Even if they don’t I’m sure many others will

[–] [email protected] 7 points 10 months ago (2 children)

Well, yes. But let's say the OpenSSL developers copy new changes of source code to GitHub, and something goes wrong after the copying (Think of a malicious attacker breaking in and changes some code), then all the people copying from that one download link will be in the same boat as well.

[–] [email protected] 5 points 10 months ago* (last edited 10 months ago) (2 children)

Any official mirrors would sync the changes anyway, it’s automatic

Edit: Oh, I think I misunderstood your point. I agree that hosting the repos themselves would make it harder for randoms to maliciously introduce code

[–] [email protected] 5 points 10 months ago (1 children)

I was trying to say that if the OpenSSL developers upload new source code to only GitHub and something goes wrong, even for example simply a mistake or failure by GitHub, then other users wanting to download will not have to wait for the OpenSSL developers to repair that problem when OpenSSL project would for example have mirrors on Codeberg or sourcehut or their own git server, the latter which they intend to deprecate.

[–] [email protected] 3 points 10 months ago (1 children)

If they were to set up an official mirror it would be automatic, so I don’t think there’s any real way to avoid that problem with their current plan. But you’re right! Sorry for the confusion

[–] refalo 2 points 10 months ago (1 children)

What is your definition of harder? I think bugs/breaches are even more likely on personal forges than github. Not that one should rely on github anyways...
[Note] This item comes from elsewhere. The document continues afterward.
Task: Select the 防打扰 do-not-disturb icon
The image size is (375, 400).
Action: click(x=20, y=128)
[–] [email protected] 2 points 10 months ago
[–] refalo 1 points 10 months ago* (last edited 10 months ago) (2 children)

I think "something goes wrong" is even MORE likely to happen on randomdude.com's insecure git forge

[–] [email protected] 1 points 10 months ago* (last edited 10 months ago)

Codeberg and SourceHut are not really randomdude.com's insecure git forge. Both are doing development on their own services, and those services are not bad, like at all

[–] [email protected] 0 points 10 months ago (1 children)
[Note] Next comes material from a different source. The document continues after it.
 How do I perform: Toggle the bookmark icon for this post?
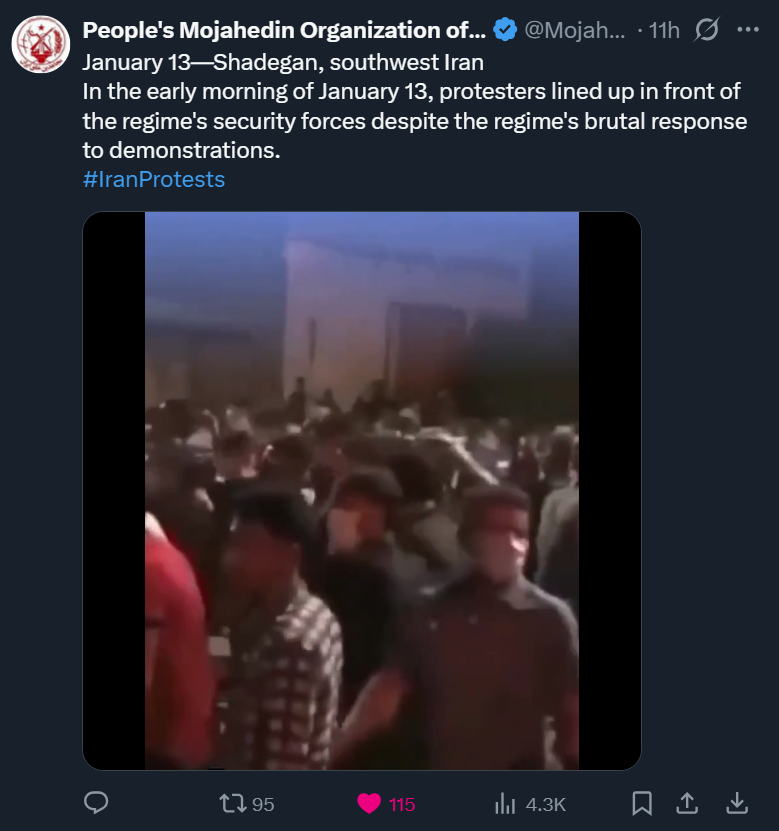click(x=642, y=803)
Microsoft GitHub is riddled with bugs, is down at least once a month, & throttles non-Western IPs.

[–] [email protected] 1 points 10 months ago (1 children)

What bugs? Be specific..

Also, I can't remember the last time Github has been offline for me (in the last 3.5 years of using it at work)
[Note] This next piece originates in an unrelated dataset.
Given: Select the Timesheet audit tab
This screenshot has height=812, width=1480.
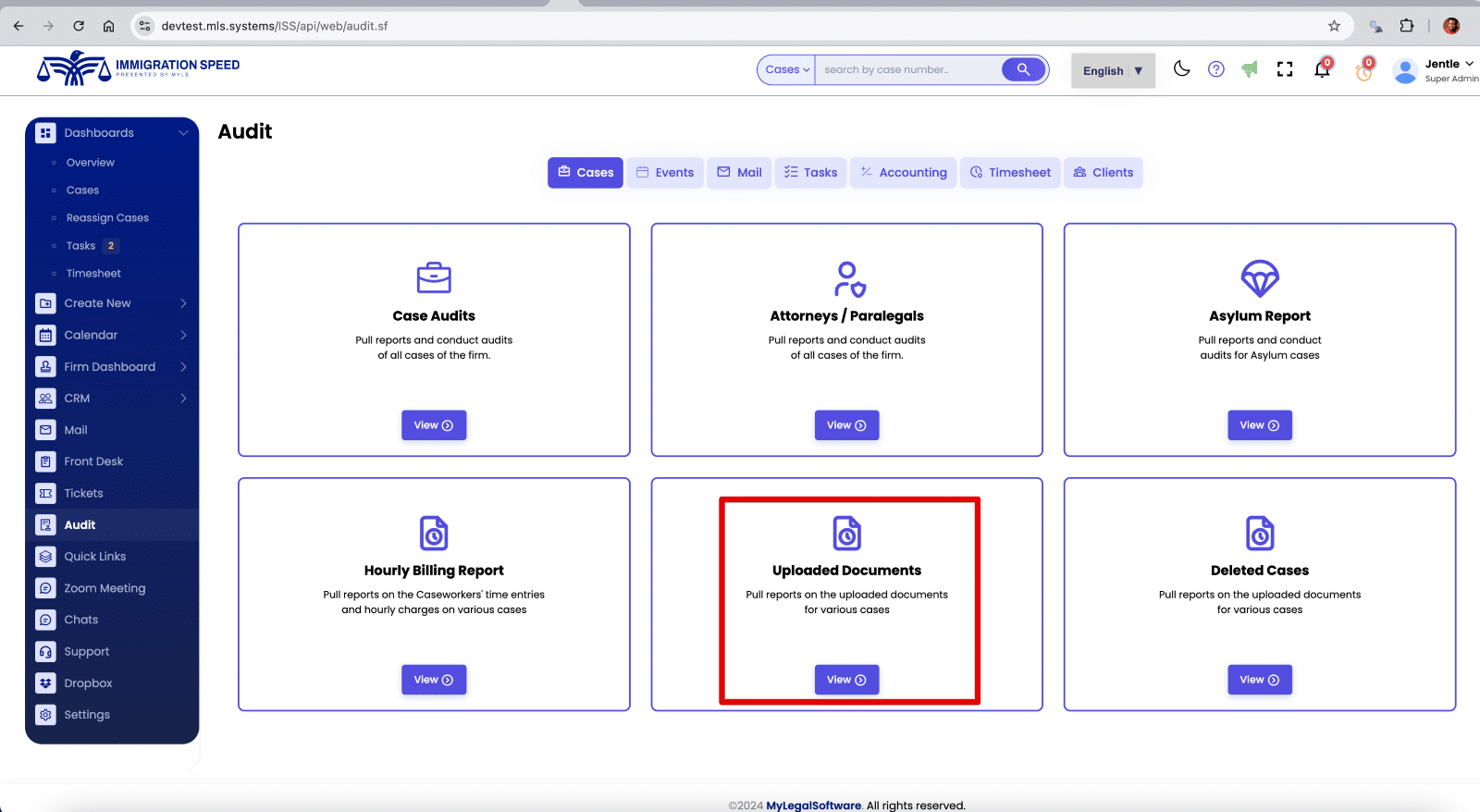Looking at the screenshot, I should [x=1010, y=173].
[–] [email protected] 1 points 10 months ago* (last edited 10 months ago)

The one I ran into 2 days ago was a user approving a pull request while I was requesting their & other maintainers review. It canceled their approval & I had to fetch them to reapprove since in that project no-green-checkmark-no-merge. It should not have erased their approval.

I bet you live in the West. My daytime, there are heaps of outages.